YOUR GOAL
For this exercise, restate the records word for word.

== TASK MATERIAL ==

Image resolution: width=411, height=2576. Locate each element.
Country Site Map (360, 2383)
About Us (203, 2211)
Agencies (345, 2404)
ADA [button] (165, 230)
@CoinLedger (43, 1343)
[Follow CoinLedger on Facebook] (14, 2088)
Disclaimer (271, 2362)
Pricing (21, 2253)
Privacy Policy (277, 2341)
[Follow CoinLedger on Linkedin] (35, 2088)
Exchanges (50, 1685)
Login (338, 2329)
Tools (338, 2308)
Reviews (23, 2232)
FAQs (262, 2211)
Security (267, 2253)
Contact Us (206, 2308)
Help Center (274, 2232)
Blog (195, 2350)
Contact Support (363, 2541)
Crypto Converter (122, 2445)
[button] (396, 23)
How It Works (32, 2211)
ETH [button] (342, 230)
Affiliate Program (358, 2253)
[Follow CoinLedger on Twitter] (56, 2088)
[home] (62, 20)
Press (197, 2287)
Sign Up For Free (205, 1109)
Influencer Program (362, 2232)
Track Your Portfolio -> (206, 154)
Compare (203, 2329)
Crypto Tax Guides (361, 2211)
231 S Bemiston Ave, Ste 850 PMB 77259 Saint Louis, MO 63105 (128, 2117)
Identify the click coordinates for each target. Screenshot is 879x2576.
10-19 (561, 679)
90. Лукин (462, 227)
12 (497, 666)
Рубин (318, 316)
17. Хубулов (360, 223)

===

ANSWER BOX
Image resolution: width=411, height=2576. Locate each element.
Country Site Map (360, 2383)
About Us (203, 2211)
Agencies (345, 2404)
ADA [button] (165, 230)
@CoinLedger (43, 1343)
[Follow CoinLedger on Facebook] (14, 2088)
Disclaimer (271, 2362)
Pricing (21, 2253)
Privacy Policy (277, 2341)
[Follow CoinLedger on Linkedin] (35, 2088)
Exchanges (50, 1685)
Login (338, 2329)
Tools (338, 2308)
Reviews (23, 2232)
FAQs (262, 2211)
Security (267, 2253)
Contact Us (206, 2308)
Help Center (274, 2232)
Blog (195, 2350)
Contact Support (363, 2541)
Crypto Converter (122, 2445)
[button] (396, 23)
How It Works (32, 2211)
ETH [button] (342, 230)
Affiliate Program (358, 2253)
[Follow CoinLedger on Twitter] (56, 2088)
[home] (62, 20)
Press (197, 2287)
Sign Up For Free (205, 1109)
Influencer Program (362, 2232)
Track Your Portfolio -> (206, 154)
Compare (203, 2329)
Crypto Tax Guides (361, 2211)
231 S Bemiston Ave, Ste 850 PMB 77259 Saint Louis, MO 63105 (128, 2117)
Identify the click coordinates for each target. Screenshot is 879x2576.
10-19 (561, 679)
90. Лукин (462, 227)
12 (497, 666)
Рубин (318, 316)
17. Хубулов (360, 223)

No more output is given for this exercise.